Me Oh, My Oh, on the Boombastic Plastics........


Plastic surgery is the new ecstasy, or at least to a number of privileged women. Botox, cheek implants, breast implants, rhinoplasty, chin augmentation, liposuction, name it, there is nothing your local plastic surgeon cannot do. I have nothing against plastic surgery. Heck, I'd probably go under the knife once I win the lottery or once I start choking wadloads of moolah mwhahaha.

Seriously though, I do like the idea if only for tha fact that it does help a lot of people, i.e. breast reconstruction for women who have had mastectomy, surgery for burn victims, cleft lip of cleft palate surgery, surgery for facial bone features as in traumatic injuries, to name a few. BUT, there are those who DO NOT need it in the first place but still go on. There are those who do not know when to stop. They already look as if they're ready for their place in the WAX MUSEUM mwahaha.

There are also those who deny they've ever had it even when mukha na silang bisugo sa kakapaopera. Take this actrees/ singer for example. In the 80's she used to have a small nose, in Tagalog pango. Then she dissapears from her show with then husband. She comes back a few weeks later with a much defined nose then she denies having anything done. End of story? NOT! In the early 2000s when she is already in her 30's, her breasts obviously get bigger, way bigger, say 2 cup sizes bigger. Still she denies having them done. Now, she has thick trout lips to match her ever blossoming bosoms. Still she insists she's a natural beauty. Who the heck is she trying to fool??? Herself siguro mwahaha. Unless you're a developing teenager, or undergoing HRT, your breasts will not grow any bigger au naturel after a cartain age. The breasts, jugs, boobs, mammary glands, bosoms, bumpers, suso, joga, dede, whatever you wish to call them are made up mostly of fat, so unless you are getting a bit flabby or you need HRT dahil nag me menopause ka na, hindi na lalaki pa ang kambal mo lalo habang tumatanda ka. I just don't buy it...............

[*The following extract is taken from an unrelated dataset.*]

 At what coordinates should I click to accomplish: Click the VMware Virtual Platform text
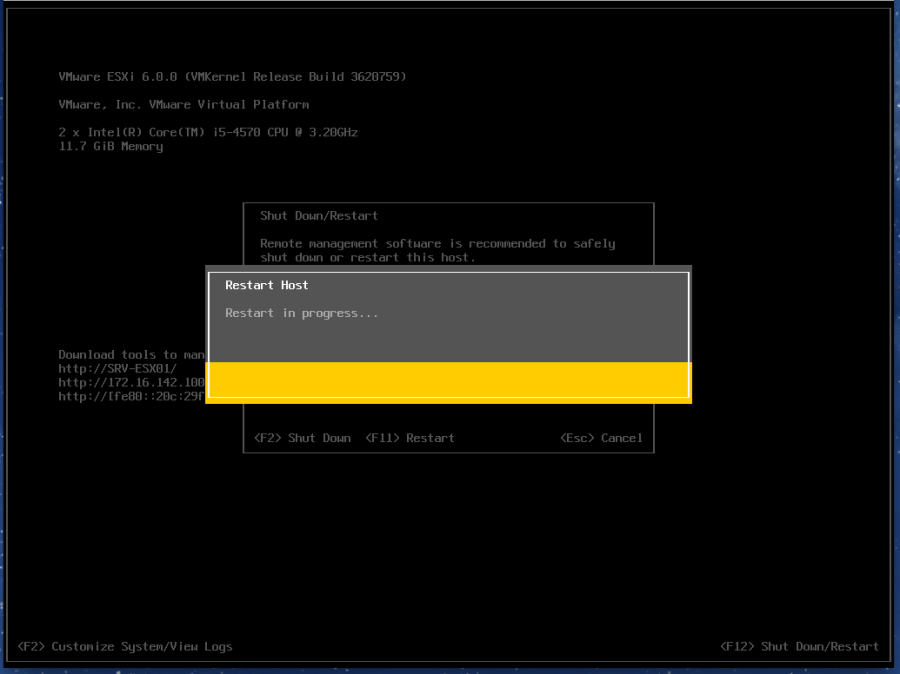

Even when (notice when and not IF) I win the lottery, I'd refuse to go under the knife. Oh well, maybe a little nip/tuck when my ass stretches to gargantuan proportions, or maybe a tummy tuck when my fabulous 23 inch waist exceeds my 25 inch limit bwahahaha. Or maybe a face lift to erase the wrinkles forming on my forehead. Maybe a little restylane under my eyes. Better yet, ask me again in 10, maybe 5 years, when my breasts would probably start sagging and I'd start looking like a prune from having all those wrinkles mwahaha.................mali pala, huhuhu................


Hay naku Ibyang, ayan ka na naman.............


Batu bato sa langit, ang tamaan ay Luz Valdez mwahaha................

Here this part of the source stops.